Bob Walker

Personal information
- Full name: Robert Walker
- Date of birth: 23 July 1942
- Place of birth: Wallsend, England
- Position: Central defender

Senior career*
- Years: Team / Apps / (Gls)
- ?–1962: Gateshead
- 1962–1963: Brighton & Hove Albion / 12 / (1)
- 1963–1964: Ashford Town / 40 / (2)
- 1964–1965: Hartlepool United / 0 / (0)
- 1964–1965: Margate
- 1965–1967: Bournemouth / 10 / (0)
- 1967–1968: Colchester United / 17 / (0)
- 1968–1969: Dover
- 1969–1970: Bedford Town
- 1970–1971: Salisbury

= Bob Walker (footballer, born 1942) =

English footballer (born 1942)

Robert Walker (born 23 July 1942) is an English former professional footballer who played as a central defender. He played in the Football League for Brighton & Hove Albion, Bournemouth and Colchester United.

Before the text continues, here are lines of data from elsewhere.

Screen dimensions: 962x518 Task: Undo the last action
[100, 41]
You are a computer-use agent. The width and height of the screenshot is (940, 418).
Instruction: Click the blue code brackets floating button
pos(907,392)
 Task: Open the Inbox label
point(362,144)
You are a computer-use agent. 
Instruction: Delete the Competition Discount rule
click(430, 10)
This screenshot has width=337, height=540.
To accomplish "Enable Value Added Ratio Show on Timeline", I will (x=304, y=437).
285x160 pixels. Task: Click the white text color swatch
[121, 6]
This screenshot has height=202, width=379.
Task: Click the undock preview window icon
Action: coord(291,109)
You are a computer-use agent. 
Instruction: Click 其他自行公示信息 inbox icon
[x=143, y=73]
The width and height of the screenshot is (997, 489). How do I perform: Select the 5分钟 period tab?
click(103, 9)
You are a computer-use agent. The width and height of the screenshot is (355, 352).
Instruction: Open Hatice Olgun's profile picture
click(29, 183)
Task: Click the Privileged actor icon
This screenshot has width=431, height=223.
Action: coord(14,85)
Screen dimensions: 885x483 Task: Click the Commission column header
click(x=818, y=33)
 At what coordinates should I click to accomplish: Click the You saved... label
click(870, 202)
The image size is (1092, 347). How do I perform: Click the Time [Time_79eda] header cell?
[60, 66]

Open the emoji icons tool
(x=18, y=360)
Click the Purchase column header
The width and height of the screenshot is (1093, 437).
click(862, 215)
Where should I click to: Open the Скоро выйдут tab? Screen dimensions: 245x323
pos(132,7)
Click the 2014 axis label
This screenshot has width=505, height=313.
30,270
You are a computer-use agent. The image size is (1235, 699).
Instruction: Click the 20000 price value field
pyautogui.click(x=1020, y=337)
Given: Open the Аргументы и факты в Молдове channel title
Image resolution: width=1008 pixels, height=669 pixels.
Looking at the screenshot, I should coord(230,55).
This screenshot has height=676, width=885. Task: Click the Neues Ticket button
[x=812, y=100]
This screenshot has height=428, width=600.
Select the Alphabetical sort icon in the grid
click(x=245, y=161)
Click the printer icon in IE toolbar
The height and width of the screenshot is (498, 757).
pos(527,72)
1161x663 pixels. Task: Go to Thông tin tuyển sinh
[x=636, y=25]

Walker began his career at non-league Gateshead before joining Football League club Brighton & Hove Albion in 1962. After one season he played the next with Southern League Ashford Town (Kent). At the start of the 1964–65 campaign he joined Football League club Hartlepool United but after a brief stay in which he made no appearances he returned to the Southern League for four matches with Margate. Early in 1965 Walker returned to the Football League joining Bournemouth. He subsequently moved to Colchester United for the 1967–68 season.

Thereafter Walker played non-league football for Dover, Bedford Town and Salisbury.